▶ **Given instruction**
Present the records from the line with "Where should I" up to and including the last line as a Markdown table with the columns Row and Text, giving each line a row number. Leave out blank lines and pictures.

▶ **Data**

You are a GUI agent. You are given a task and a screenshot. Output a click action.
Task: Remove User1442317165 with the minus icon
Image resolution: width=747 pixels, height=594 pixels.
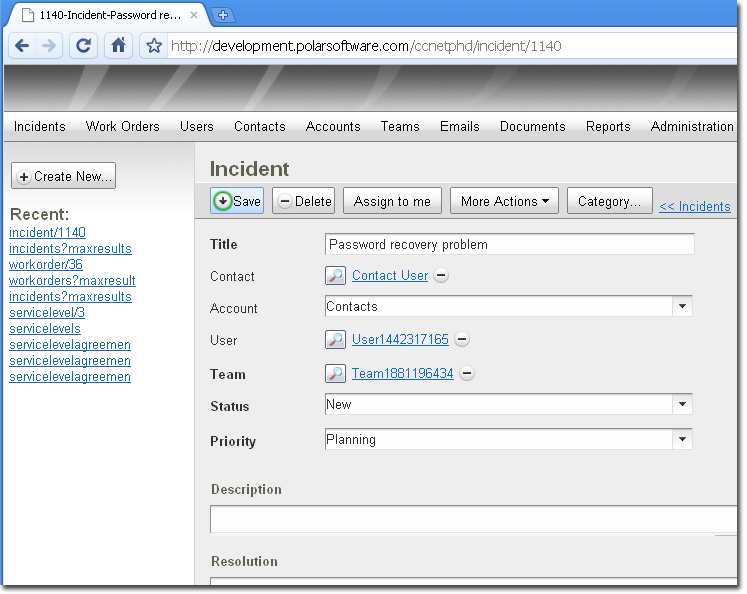(462, 340)
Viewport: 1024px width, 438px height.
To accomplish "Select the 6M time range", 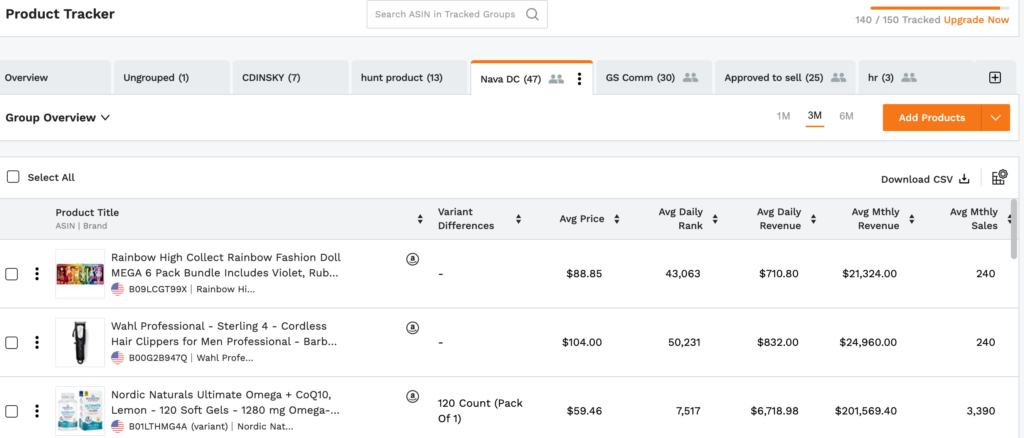I will [846, 116].
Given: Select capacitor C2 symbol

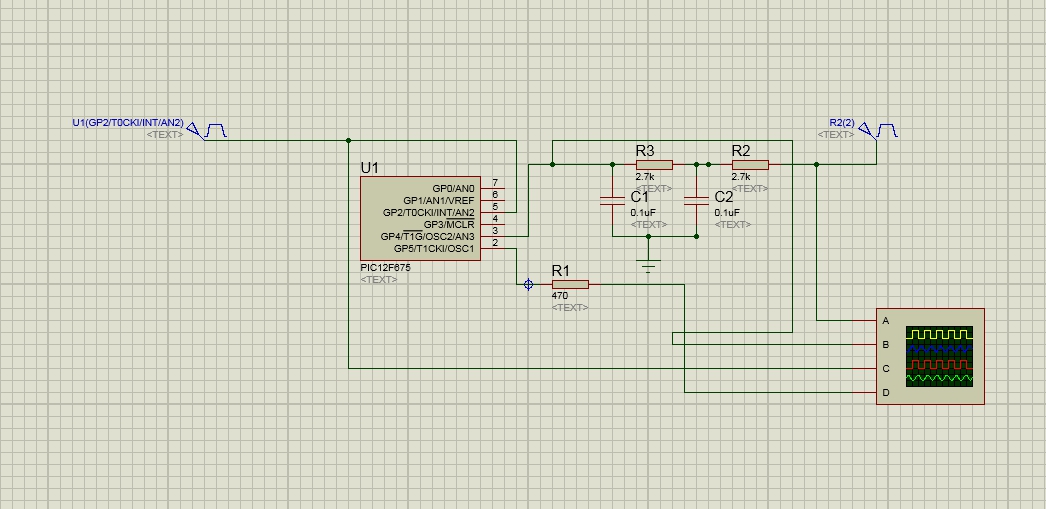Looking at the screenshot, I should [696, 200].
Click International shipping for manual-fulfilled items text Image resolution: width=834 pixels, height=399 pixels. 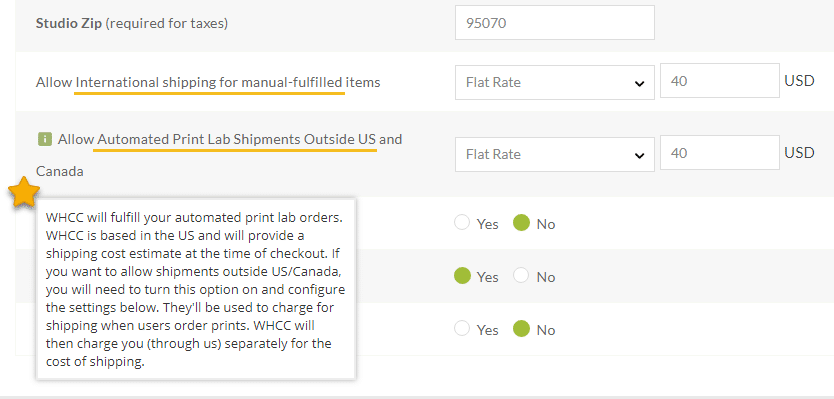click(228, 82)
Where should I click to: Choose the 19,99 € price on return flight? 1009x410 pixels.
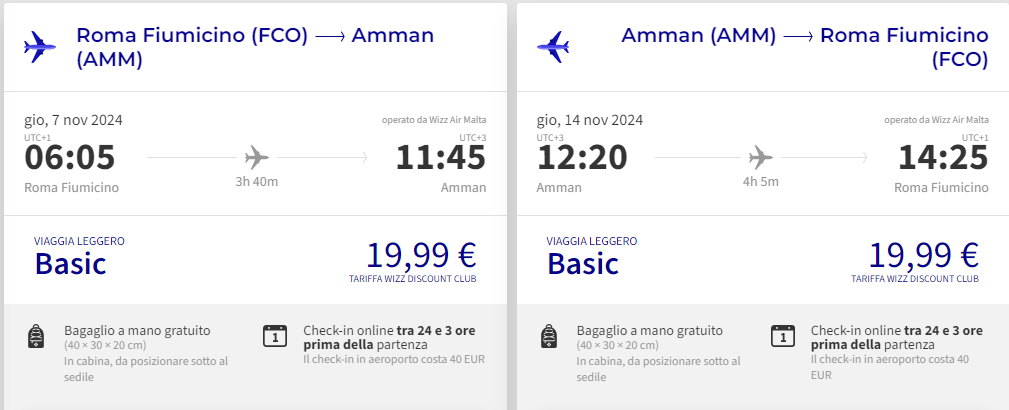[923, 255]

▶ **Reply to the exercise**
| Row | Text |
|---|---|
| 1 | Where should I click to: Choose the 19,99 € price on return flight? 1009x410 pixels. |
| 2 | [923, 255] |